# EXCERPTED TEXT:

* * * * * * *

2023-09-14 11:14:15 ET
Summary
- Investors have an unfavorable view of the consumer discretionary sector's prospects, and this translates into lower valuation multiples for consumer discretionary stocks like Sally Beauty Holdings.
- I deem Sally Beauty Holdings to be a resilient business in difficult times, considering the company's product exclusivity strategy and its new store concept targeting value-conscious consumers.
- I revise my rating for Sally Beauty Holdings to a Hold, taking into account both the company's strategies and the market environment.
Elevator Pitch
I assign a Hold investment rating to Sally Beauty Holdings, Inc. ( SBH ) stock. In my prior July 3, 2023 article , I wrote about SBH's guidance for the current fiscal year and the company's loyalty membership.
My decision is to downgrade Sally Beauty Holdings' rating from a Buy previously to a Hold now. Investor sentiment for the consumer discretionary sector is pretty weak, and this justifies a valuation de-rating for SBH. However, a Sell rating is unwarranted. I deem SBH to be a relatively more defensive play within the sector, considering its recent quarterly operating metrics and the new value-focused Happy Beauty retail store format.
The Market Has A Negative View Of The Consumer Discretionary Sector
SBH's stock price fell by -13.5% in the last one month. This represents a significant degree of underperformance as compared to the S&P 500, which rose marginally by +0.1% during the same time period.
Sally Beauty Holdings' recent share price underperformance can't be solely attributed to the company's Q3 FY 2023 (YE September 30) earnings release.
The company's shares only declined slightly by -0.9% on August 3, 2023, the day when SBH announced its recent quarterly results on the same day in the morning before trading hours. The actual third quarter top line and bottom line for Sally Beauty Holdings missed the Wall Street analysts' consensus financial forecasts by -1.7% and -2.0% , respectively. But Sally Beauty stuck with its earlier FY 2023 sales guidance, and the company even raised the mid-point of its full-year operating margin guidance from 9.0% to 9.2%.
Instead, it seems that negative investor sentiment regarding the consumer discretionary sector has hurt Sally Beauty Holdings' shares. On the company's Seeking Alpha stock profile page, SBH is highlighted as being a stock that belongs to the consumer discretionary sector.
A recent September 12, 2023 S&P Global Market Intelligence article noted that "consumer discretionary remains the most-shorted sector on all major US stock exchanges" and "topped all sectors for lowered corporate guidance." Seeking Alpha News also reported on September 9, 2023 that the "prevailing" market view is that "consumer discretionary spending headwinds will hold back share price returns" for retailers this year and early next year.

* * * * * * *

# SUPPLIED DATA:
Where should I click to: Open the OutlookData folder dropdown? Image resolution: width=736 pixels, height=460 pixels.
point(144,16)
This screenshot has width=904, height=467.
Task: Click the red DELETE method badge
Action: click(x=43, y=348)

* * * * * * *

# WHAT YOU NEED TO DO:
[1] Summarize the Sally Beauty Holdings article in two sentences.
[2] In the Sally Beauty Holdings article, what did the company raise the mid-point of its full-year operating margin guidance to?
[3] Please write the next part of the Sally Beauty Holdings article, starting after its final sentence.
The records can be left aside.

# RESPONSES IN ORDER:
[1] The author downgrades Sally Beauty Holdings from a Buy to a Hold, citing weak investor sentiment toward the consumer discretionary sector while still viewing the company as relatively defensive because of its product exclusivity strategy and its value-focused Happy Beauty store format. The stock fell 13.5% in a month even though its third-quarter results caused only a slight dip, which the author attributes mainly to negative views of the sector, such as it being the most-shorted sector on major US exchanges.

[2] It raised the mid-point from 9.0% to 9.2%.

[3]
The market's unfavorable opinion of the consumer discretionary sector is reflected in the changes to Sally Beauty Holdings' consensus financial estimates and price targets.
Even though SBH left its FY 2023 net sales guidance unchanged as mentioned earlier, five of the six sell-side analysts covering SBH's shares cut their Q4 FY 2023 top-line projections for the company in the past three months. In specific terms, the fourth quarter revenue forecast for Sally Beauty Holdings was revised downwards by -2.6% in the recent month.
Also, Wall Street's consensus target price for Sally Beauty Holdings was reduced by -20% from $15.70 at the beginning of August this year to $12.60 now. During the same period, SBH suffered from meaningful valuation multiple de-rating, as the stock's consensus forward the next twelve months' normalized P/E decreased from 6.1 times to 4.7 times.
In a nutshell, investors are becoming increasingly cautious about the economic outlook, and they have a negative view of the consumer discretionary sector as a result. This is one of the key factors leading to the underperformance of SBH's shares in recent times.
But I See SBH As A Good Company In A Bad Sector
Consumer discretionary is now perceived to be a "bad" sector, as this sector's performance is highly correlated with economic growth. But I will argue that Sally Beauty is one of the "good" investment candidates in the consumer discretionary sector, as I think that SBH is relatively more resilient than other consumer discretionary businesses in the face of macroeconomic pressures.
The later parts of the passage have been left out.